And that slow, heart-wrenching experience was the start of my intimate relationship with grief and loss.

Now, of course, I’m giving you the “elevator pitch” of the backstory for the sake of my fingers and your waning interest, but I do need to convey that through this brutally difficult long goodbye, I got to know myself on a whole other level. I really began to understand myself and the inherent fact about myself that I find grief and loss to be one of the most beautiful, triumphant and meaningful phenomenons that a human being experiences.

I believe that sorrow and longing are to be marveled at, not stuffed down or ignored.
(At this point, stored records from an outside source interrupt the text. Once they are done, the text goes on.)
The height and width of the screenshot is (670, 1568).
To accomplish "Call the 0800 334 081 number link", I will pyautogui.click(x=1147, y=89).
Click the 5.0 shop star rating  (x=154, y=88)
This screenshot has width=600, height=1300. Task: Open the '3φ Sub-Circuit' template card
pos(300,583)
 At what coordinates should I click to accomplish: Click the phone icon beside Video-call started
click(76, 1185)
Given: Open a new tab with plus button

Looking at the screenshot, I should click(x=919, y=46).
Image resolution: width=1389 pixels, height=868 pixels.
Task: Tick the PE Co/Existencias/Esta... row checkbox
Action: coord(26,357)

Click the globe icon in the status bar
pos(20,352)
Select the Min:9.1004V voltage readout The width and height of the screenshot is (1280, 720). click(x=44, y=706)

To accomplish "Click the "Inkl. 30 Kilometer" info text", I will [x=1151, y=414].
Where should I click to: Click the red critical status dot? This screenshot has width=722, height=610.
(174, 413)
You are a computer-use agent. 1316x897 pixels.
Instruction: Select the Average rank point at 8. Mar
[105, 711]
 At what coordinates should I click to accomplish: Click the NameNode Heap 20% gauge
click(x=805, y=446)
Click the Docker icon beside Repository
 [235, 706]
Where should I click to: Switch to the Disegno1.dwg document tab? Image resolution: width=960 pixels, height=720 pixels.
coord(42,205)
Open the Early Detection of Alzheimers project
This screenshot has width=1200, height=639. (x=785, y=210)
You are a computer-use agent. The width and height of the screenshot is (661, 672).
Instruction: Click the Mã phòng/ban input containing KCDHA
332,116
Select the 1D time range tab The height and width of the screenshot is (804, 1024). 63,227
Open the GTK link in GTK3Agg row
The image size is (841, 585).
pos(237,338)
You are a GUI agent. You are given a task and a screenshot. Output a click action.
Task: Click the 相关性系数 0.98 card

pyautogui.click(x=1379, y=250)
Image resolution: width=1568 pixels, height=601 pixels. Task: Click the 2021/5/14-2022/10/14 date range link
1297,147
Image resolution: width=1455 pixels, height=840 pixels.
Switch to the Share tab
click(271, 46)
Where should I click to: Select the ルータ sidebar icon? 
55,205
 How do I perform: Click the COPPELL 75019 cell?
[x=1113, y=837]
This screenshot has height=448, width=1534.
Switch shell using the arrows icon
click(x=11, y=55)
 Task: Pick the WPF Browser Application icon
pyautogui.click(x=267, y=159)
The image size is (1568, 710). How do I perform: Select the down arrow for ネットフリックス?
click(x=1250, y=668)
I very much believe that it is the same sorrow and longing that truly and beautifully enrich our lives. I should add here that I am a “normal” person, I don’t have dark paint around my eyes or gothic statues in my room… I just believe in the sacredness of a poignant moment and find the depths of this human experience (both the bitter and the sweetness of it all) extraordinary.

Part of that realization helped fuel this space, but the other contributing factor was I believe, perhaps, that I always loved the tender moments in sadness or the beauty in longing. I believe what we lose teaches us what makes ourselves more whole. I believe that although grief is debilitating and life changing, it often times allows for more growth and more self awareness.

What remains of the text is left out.